Osteoprotegerin (OPG) is an osteoblast-derived secreted member of the tumour necrosis factor receptor superfamily that inhibits osteoclastogenesis. Mice that are OPG-deficient have severe bone loss, including growth plate cartilage destruction. Using OPG-deficient mice as a useful animal model, we attempted to clarify differentiation and ultrastructural features of osteoclasts located on destructed growth plate cartilage and trabecular bone matrix. In the humerus and femur of OPG homozygous (-/-) mice, adjacent to the growth plate cartilage, bone trabeculae without a calcified cartilage core were characteristically formed at the metaphyseal side of the medullary cavity, which resulted in an irregular chondrocyte distribution and arrangement in growth plate cartilage.

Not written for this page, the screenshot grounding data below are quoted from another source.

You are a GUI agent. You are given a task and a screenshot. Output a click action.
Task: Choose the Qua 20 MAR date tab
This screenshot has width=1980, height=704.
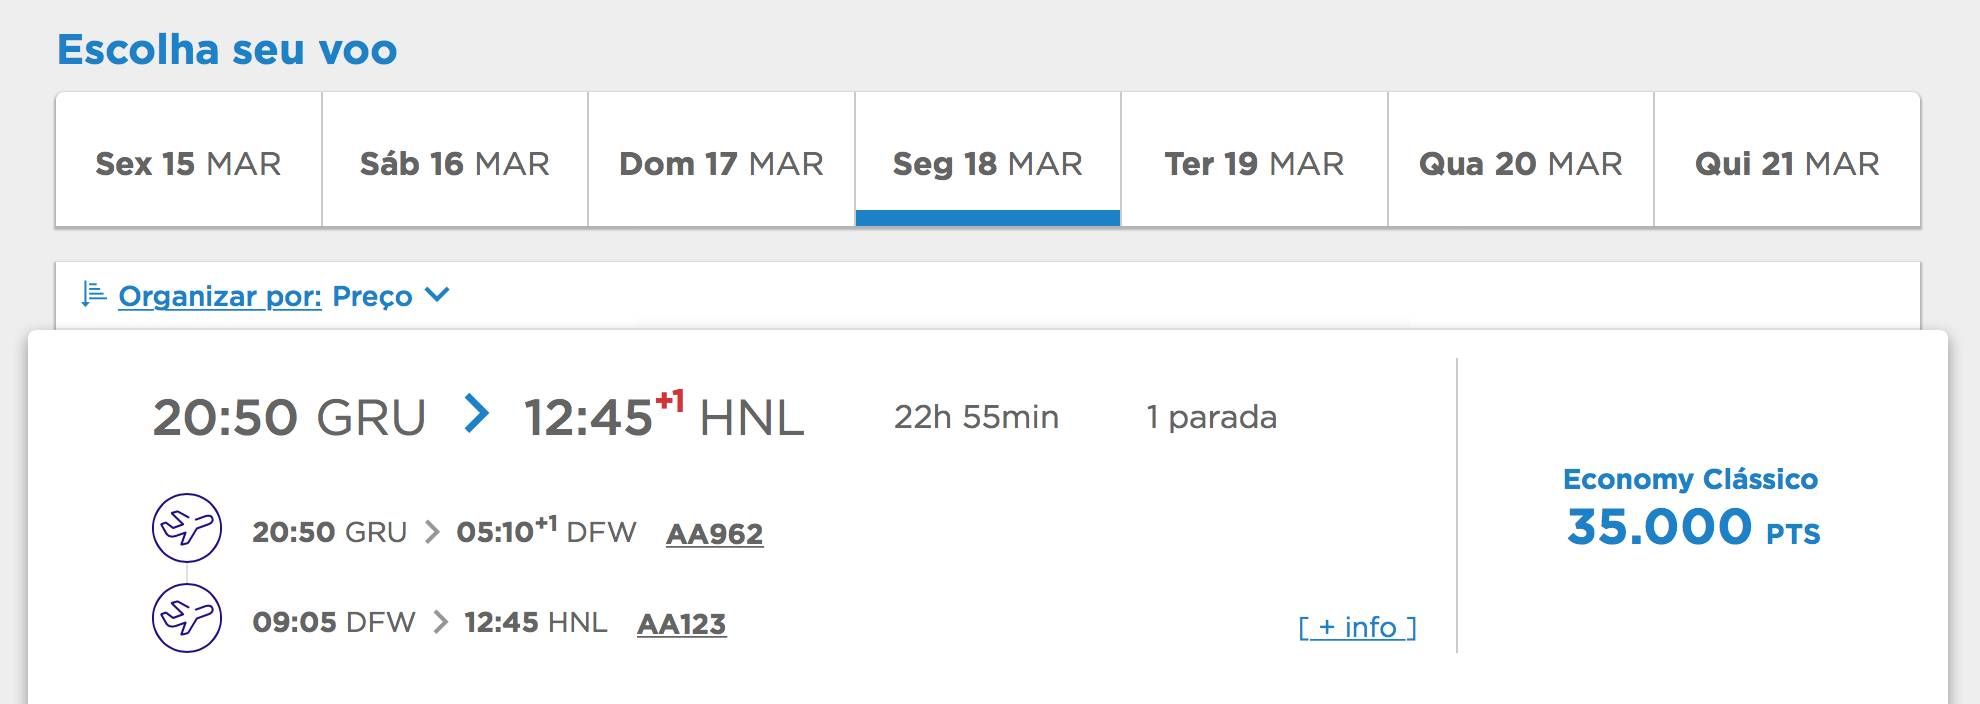[1521, 160]
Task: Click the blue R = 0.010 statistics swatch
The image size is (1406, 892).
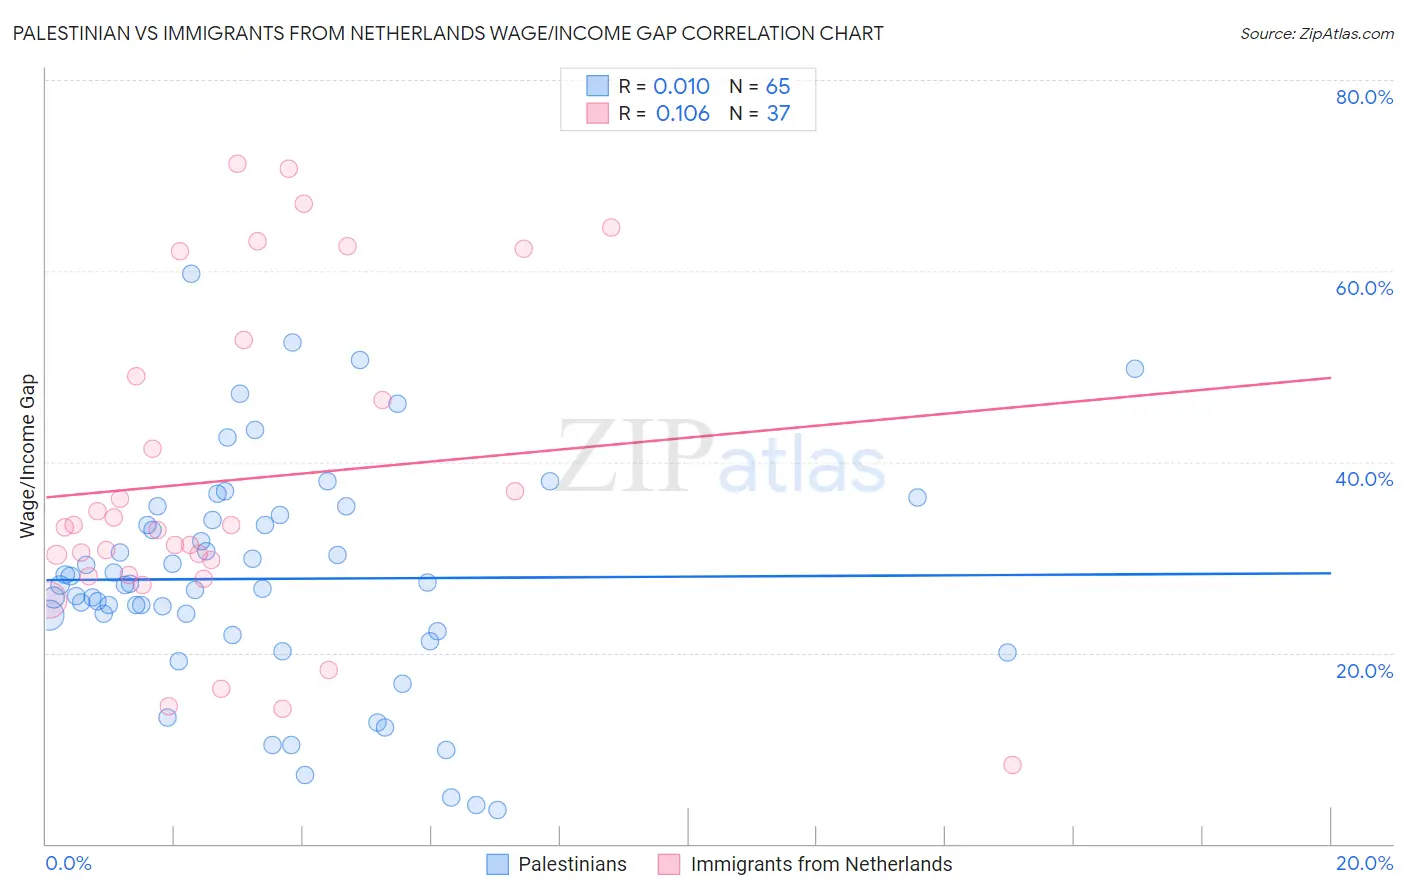Action: [597, 86]
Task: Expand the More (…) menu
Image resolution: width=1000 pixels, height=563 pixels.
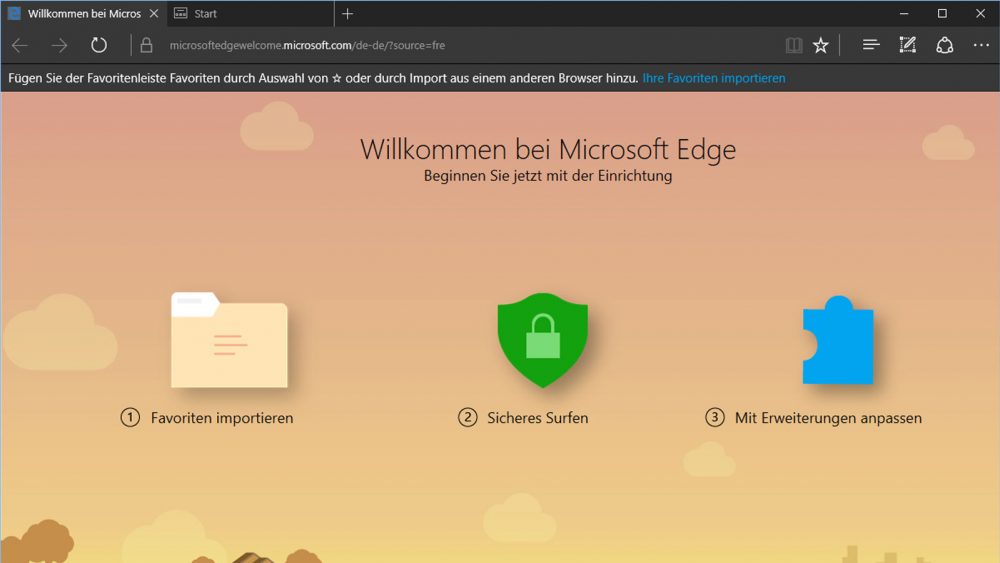Action: click(x=980, y=45)
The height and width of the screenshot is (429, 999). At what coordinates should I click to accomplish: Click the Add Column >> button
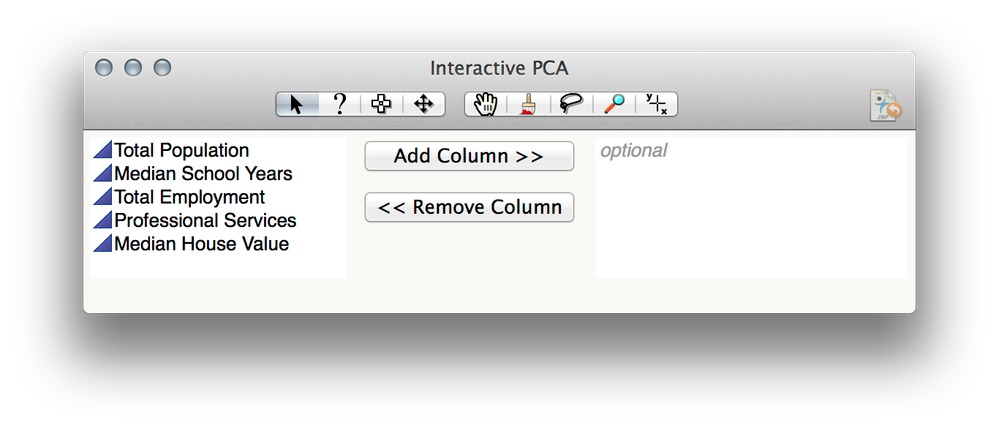tap(469, 156)
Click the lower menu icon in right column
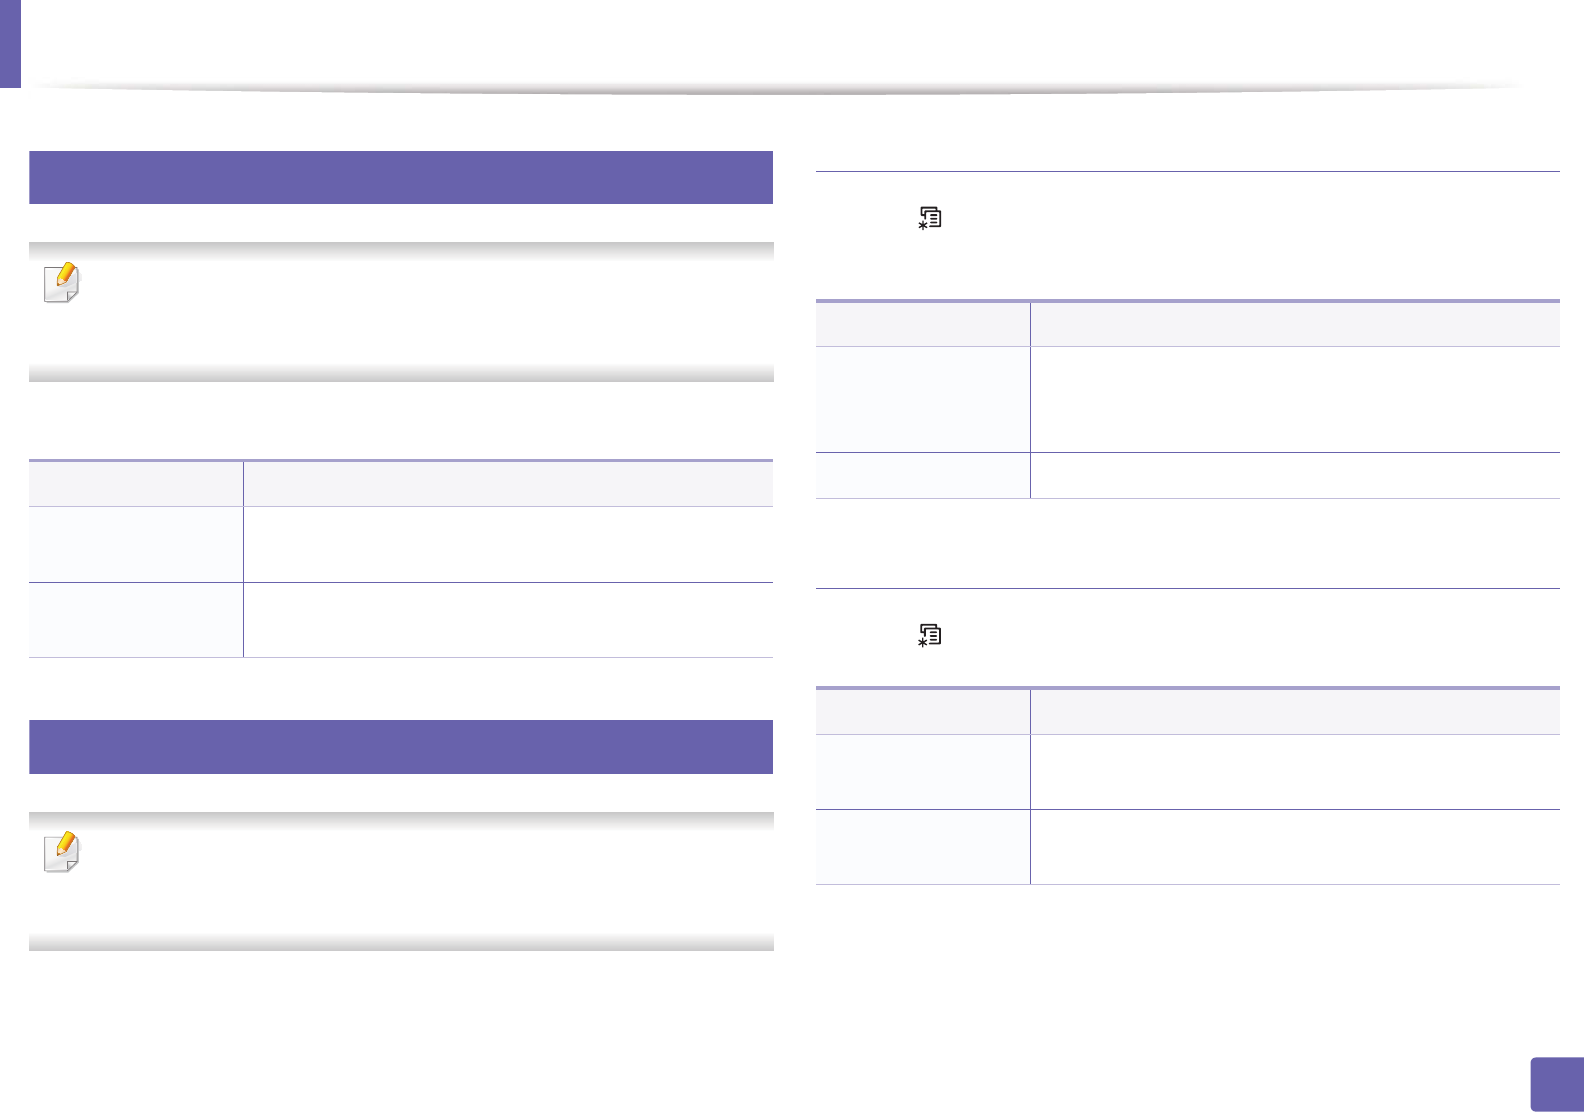The image size is (1584, 1112). click(x=930, y=635)
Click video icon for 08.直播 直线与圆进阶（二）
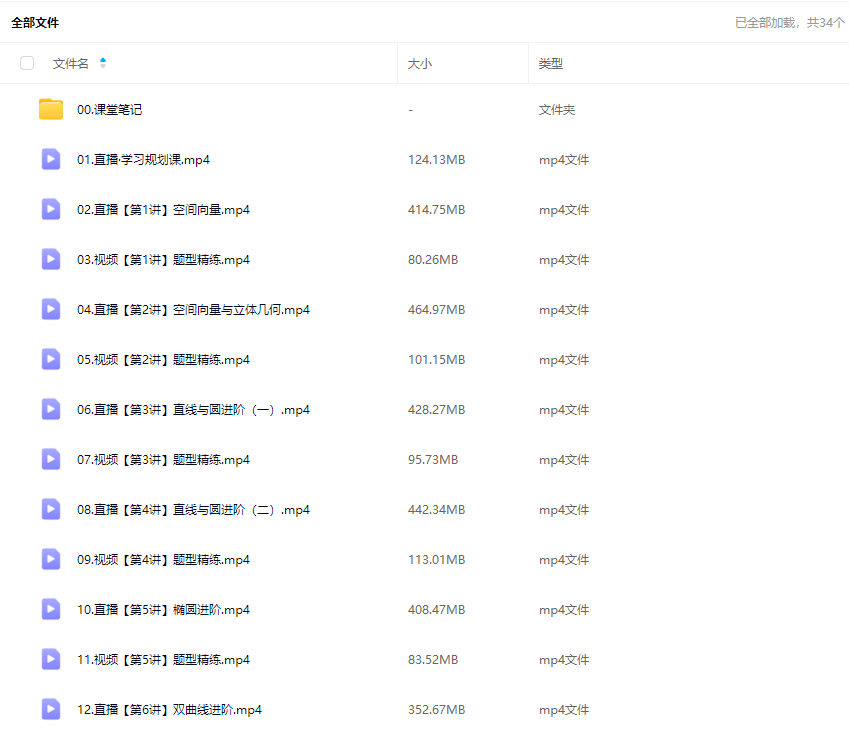The width and height of the screenshot is (849, 729). [51, 509]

During growth plate cartilage destruction, osteoclasts positive for tartrate-resistant acid phosphatase showed unusual localization on both type-II collagen-positive cartilage and type-I collagen-positive trabecular bone matrix at the ossification centre of the epiphyseal/metaphyseal border. Although multinucleated osteoclasts were distributed within open lacunar canals in the growth plate, those on uncalcified cartilage matrix lacked a ruffled border. Facing the calcified cartilage matrix within lacunar canals, osteoclasts showed irregularly formed ruffled borders. After growth plate destruction, a thin bone layer was deposited on the remaining cartilage surfaces by invading osteoblasts. Osteoclasts formed prominent ruffled border structures on bone matrix, deposited on the remaining growth plate cartilage. These results suggest that, in OPG (-/-) mice, terminal osteoclast differentiation requires the presence of newly produced bone matrix, as the coupled phenomenon of bone formation and resorption, as well as osteoblast-derived cytokines.